Text excerpt
· · · · · · ·

Amano said on Thursday he had urged Syria in a letter to provide his inspectors with prompt access to Dair Alzour, which Damascus says is a non-nuclear military site.

But Al-Sabbagh said the IAEA should turn its attention to Israeli sites. Syria has suggested the uranium traces came with Israeli munitions used in the attack.

The IAEA says it is unlikely that they were of a type of uranium sometimes used in munitions as a hardening agent.

“I think it is time now for the agency to visit the Israeli sites which were used for preparations for the attack … it is time for the agency to move on the Israeli side,” he said, when asked if Syria would grant the IAEA’s request for access.

Arab states as well as Iran say Israel poses a threat to regional stability, with its presumed atomic arsenal — the only Middle East country to have such arms. Israel neither confirms nor denies it has nuclear weapons.

Highlighting growing Western frustration, the European Union told the IAEA meeting it had “deep concern” over Syria’s stance.

The IAEA has struggled to get Syria to open up because the country’s basic safeguards treaty with the agency covers only its one declared atomic facility, an old research reactor.

Diplomats and analysts believe the IAEA will avoid escalating the dispute at a time of rising tension with Iran, which the West suspects of seeking nuclear weapons.

The agency last resorted to special inspection powers in 1993 in North Korea, which still withheld access and later developed a nuclear bomb capacity in secret.

December 3rd, 2010, 8:59 pm


why-discuss said:


Is there a deadline for the TSL? I read somewhere that the Chapter 7 terminates by end year.
I also read that Bellemare is going on vacation from 20 Dec to 10 january. Will the accusation be delayed again?
This is what L’Orient-Le jour (pro 14 March) think will happen. One journalist believes that with the Wikileaks leaking of a blunt request by Bellemare for intelligence help from the then US ambassador in Lebanon and the revelations about Israel having infiltrated Lebanon telecommucation, any accusation based exclusively on the telephones evidence will not have enough credibility to be accepted by any concerned country.

· · · · · · ·

Required actions
A – Answer from the text on Syria and the IAEA:
(i) What does Damascus say Dair Alzour is?
(ii) What does Syria's basic safeguards treaty with the agency cover?
(iii) In what year and in which country did the agency last use special inspection powers?
B – Using the text on Syria and the IAEA, explain why the IAEA has struggled to get Syria to open up.

Provided records

· · · · · · ·

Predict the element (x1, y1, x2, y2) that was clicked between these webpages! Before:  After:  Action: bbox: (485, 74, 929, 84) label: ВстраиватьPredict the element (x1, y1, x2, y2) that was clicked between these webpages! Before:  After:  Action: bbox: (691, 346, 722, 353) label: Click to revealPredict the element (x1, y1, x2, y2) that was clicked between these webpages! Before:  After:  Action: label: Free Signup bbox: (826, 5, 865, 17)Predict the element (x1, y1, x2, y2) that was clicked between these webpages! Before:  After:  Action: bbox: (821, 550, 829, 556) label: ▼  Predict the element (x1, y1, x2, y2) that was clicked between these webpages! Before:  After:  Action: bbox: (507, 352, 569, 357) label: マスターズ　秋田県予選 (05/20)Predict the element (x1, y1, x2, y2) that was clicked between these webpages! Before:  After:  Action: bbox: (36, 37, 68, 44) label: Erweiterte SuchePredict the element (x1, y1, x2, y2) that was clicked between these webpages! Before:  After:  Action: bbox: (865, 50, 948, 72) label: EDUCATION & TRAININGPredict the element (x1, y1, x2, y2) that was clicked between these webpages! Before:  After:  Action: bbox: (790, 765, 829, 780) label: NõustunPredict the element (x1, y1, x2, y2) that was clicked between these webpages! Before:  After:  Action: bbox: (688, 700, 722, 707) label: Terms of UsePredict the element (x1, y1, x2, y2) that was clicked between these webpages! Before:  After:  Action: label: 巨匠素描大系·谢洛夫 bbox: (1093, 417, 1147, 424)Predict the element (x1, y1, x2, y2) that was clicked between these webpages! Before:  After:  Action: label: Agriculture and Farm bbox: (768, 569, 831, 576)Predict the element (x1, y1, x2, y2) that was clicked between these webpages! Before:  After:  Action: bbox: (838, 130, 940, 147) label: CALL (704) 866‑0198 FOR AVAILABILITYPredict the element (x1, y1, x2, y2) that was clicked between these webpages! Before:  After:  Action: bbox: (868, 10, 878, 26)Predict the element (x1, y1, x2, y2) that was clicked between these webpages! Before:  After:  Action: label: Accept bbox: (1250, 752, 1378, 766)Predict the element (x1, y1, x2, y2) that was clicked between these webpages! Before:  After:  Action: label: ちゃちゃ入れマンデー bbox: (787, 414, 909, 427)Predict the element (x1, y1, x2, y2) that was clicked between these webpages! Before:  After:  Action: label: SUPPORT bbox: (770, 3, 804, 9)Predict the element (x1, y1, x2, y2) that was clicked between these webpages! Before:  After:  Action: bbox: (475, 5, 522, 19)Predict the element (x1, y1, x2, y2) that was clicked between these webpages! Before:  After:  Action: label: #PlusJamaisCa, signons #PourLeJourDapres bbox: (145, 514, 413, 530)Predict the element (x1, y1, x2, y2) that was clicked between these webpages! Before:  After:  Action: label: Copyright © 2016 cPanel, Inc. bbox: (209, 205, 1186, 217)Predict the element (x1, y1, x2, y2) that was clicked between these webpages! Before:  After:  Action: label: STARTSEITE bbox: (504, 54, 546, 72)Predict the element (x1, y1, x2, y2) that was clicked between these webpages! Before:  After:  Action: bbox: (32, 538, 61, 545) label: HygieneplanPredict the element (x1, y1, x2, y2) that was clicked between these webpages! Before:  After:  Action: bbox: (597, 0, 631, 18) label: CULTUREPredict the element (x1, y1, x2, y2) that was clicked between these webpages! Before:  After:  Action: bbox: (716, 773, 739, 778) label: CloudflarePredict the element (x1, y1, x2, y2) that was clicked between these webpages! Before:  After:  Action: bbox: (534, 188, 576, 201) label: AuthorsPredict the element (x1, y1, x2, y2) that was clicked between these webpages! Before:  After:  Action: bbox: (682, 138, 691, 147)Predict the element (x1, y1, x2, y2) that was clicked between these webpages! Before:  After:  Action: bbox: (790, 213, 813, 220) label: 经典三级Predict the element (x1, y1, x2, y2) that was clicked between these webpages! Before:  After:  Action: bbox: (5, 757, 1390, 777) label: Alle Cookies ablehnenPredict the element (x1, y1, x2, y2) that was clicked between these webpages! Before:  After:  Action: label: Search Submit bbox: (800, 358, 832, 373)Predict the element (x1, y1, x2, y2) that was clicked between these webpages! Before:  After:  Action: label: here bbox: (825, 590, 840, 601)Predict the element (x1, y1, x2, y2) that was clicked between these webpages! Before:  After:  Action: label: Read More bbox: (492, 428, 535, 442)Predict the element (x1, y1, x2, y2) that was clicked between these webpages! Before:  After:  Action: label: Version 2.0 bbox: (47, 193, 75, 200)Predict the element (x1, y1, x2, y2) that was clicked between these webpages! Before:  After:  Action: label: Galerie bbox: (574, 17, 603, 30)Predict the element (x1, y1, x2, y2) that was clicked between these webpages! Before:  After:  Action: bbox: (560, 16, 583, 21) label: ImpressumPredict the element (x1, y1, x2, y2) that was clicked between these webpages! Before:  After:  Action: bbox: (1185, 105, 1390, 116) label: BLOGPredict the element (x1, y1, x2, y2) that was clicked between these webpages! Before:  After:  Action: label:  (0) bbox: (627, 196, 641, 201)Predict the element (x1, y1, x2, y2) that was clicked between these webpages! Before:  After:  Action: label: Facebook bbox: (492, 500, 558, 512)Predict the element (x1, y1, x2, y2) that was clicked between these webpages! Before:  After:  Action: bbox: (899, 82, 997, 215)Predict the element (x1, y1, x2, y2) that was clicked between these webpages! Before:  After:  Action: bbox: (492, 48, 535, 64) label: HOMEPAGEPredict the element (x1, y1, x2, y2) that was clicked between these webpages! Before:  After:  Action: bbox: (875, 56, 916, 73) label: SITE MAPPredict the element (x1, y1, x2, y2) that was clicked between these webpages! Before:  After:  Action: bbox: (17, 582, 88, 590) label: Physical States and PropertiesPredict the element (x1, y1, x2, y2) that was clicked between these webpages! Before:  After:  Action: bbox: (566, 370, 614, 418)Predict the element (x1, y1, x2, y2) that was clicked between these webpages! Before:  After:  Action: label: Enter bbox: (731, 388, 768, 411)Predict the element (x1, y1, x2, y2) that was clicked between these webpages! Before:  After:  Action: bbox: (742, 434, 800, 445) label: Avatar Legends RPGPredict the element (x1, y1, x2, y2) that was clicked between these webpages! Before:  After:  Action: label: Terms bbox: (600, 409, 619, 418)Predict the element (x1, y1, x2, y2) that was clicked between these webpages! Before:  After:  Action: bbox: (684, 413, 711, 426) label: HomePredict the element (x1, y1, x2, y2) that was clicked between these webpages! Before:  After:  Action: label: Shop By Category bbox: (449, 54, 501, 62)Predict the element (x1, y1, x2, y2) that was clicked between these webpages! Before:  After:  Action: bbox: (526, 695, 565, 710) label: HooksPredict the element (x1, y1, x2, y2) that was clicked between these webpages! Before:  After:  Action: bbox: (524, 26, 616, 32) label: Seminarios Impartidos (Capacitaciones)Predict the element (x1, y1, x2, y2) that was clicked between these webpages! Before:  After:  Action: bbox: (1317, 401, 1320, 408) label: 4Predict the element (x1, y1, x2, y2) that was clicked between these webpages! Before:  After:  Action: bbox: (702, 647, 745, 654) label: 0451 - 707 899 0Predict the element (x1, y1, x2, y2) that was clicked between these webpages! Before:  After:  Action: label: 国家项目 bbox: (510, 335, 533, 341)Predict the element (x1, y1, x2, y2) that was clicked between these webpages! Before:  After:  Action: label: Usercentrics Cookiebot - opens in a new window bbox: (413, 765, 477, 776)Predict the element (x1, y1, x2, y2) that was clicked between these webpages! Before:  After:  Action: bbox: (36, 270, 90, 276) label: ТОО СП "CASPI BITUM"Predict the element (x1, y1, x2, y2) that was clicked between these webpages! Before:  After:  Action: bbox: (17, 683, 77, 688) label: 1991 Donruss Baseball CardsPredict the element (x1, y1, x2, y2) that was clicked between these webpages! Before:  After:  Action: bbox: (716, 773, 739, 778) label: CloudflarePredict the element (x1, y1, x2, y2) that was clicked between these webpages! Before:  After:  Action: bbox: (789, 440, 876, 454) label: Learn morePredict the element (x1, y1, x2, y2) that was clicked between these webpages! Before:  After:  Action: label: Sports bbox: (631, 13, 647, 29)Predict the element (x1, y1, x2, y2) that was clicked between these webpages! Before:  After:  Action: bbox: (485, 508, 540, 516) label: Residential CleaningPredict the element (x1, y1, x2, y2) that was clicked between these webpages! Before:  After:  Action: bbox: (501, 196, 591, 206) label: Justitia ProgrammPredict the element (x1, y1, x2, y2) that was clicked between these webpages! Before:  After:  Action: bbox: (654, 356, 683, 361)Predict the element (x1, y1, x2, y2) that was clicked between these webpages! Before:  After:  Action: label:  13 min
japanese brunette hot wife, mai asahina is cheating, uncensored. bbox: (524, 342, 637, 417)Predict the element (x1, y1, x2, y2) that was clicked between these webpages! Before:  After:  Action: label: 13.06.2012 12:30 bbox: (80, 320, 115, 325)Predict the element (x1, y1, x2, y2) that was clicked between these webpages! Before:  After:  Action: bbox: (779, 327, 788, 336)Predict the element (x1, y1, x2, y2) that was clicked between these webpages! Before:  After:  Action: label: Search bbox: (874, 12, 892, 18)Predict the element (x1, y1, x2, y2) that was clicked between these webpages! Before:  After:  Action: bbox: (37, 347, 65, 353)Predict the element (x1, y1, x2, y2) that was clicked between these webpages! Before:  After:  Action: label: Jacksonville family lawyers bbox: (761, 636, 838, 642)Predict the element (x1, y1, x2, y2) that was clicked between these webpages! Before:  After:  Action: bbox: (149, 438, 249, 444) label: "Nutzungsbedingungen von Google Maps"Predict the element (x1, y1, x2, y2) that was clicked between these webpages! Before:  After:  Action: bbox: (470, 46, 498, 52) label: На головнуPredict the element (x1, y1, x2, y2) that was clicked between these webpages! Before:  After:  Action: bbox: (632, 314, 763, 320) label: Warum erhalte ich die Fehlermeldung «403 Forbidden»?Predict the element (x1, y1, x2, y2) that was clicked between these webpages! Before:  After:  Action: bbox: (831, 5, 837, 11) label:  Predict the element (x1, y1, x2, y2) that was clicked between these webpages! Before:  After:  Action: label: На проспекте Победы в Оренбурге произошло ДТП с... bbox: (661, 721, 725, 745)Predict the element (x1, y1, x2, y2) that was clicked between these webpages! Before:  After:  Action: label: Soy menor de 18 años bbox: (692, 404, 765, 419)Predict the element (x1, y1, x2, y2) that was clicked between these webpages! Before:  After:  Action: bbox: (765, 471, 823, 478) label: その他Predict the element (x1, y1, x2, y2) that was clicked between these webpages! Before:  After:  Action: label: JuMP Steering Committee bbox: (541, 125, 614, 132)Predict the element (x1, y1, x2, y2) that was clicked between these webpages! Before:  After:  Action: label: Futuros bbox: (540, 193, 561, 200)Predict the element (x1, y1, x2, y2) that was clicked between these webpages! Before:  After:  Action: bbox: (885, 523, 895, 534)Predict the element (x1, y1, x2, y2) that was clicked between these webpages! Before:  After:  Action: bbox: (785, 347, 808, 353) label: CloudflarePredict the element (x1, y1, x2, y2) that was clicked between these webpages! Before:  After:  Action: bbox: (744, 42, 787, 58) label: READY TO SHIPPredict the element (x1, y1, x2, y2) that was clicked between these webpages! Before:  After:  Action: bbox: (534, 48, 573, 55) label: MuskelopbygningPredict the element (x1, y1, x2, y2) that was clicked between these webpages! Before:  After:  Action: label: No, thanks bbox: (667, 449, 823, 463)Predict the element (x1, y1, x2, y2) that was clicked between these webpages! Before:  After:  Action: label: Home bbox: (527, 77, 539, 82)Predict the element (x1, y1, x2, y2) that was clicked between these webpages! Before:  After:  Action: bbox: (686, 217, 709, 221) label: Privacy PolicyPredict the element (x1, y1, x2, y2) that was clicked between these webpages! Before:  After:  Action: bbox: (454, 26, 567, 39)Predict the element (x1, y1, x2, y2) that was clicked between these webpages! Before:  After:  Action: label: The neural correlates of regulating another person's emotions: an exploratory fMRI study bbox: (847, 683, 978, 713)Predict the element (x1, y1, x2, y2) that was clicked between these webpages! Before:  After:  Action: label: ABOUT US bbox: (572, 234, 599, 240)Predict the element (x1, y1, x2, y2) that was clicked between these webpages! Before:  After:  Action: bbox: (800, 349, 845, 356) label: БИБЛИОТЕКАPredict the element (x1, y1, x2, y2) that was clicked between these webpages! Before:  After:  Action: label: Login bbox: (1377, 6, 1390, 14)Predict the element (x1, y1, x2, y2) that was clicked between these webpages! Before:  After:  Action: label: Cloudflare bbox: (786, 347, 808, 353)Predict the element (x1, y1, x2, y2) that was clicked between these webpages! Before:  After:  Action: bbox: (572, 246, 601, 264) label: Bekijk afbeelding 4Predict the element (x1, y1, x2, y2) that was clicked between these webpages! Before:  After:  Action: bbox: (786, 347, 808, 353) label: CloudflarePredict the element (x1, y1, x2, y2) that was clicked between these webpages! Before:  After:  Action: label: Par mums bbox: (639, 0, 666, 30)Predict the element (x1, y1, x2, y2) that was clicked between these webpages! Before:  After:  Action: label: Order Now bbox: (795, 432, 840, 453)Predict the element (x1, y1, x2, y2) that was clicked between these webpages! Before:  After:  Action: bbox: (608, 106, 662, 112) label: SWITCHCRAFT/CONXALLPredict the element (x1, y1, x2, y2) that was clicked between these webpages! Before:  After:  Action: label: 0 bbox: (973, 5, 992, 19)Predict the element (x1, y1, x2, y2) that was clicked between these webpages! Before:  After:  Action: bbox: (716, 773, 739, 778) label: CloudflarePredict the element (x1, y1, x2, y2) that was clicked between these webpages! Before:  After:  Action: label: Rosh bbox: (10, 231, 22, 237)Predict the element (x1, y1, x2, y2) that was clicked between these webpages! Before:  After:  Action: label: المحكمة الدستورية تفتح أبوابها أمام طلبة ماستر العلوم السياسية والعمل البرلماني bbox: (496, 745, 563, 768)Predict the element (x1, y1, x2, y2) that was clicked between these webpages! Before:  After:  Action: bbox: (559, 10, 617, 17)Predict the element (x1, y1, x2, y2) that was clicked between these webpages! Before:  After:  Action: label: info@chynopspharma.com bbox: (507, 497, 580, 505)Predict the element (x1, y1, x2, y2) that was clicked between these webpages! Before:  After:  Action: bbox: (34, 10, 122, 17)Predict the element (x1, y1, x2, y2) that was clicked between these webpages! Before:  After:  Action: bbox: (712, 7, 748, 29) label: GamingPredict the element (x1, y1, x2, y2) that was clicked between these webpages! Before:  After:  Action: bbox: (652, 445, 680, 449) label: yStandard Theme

· · · · · · ·

Numbered responses
A –
(i) A non-nuclear military site.
(ii) Only Syria's one declared atomic facility, an old research reactor.
(iii) In 1993, in North Korea.

B – Syria's basic safeguards treaty with the agency covers only its one declared atomic facility, an old research reactor. That has made it hard for the IAEA to get Syria to open up.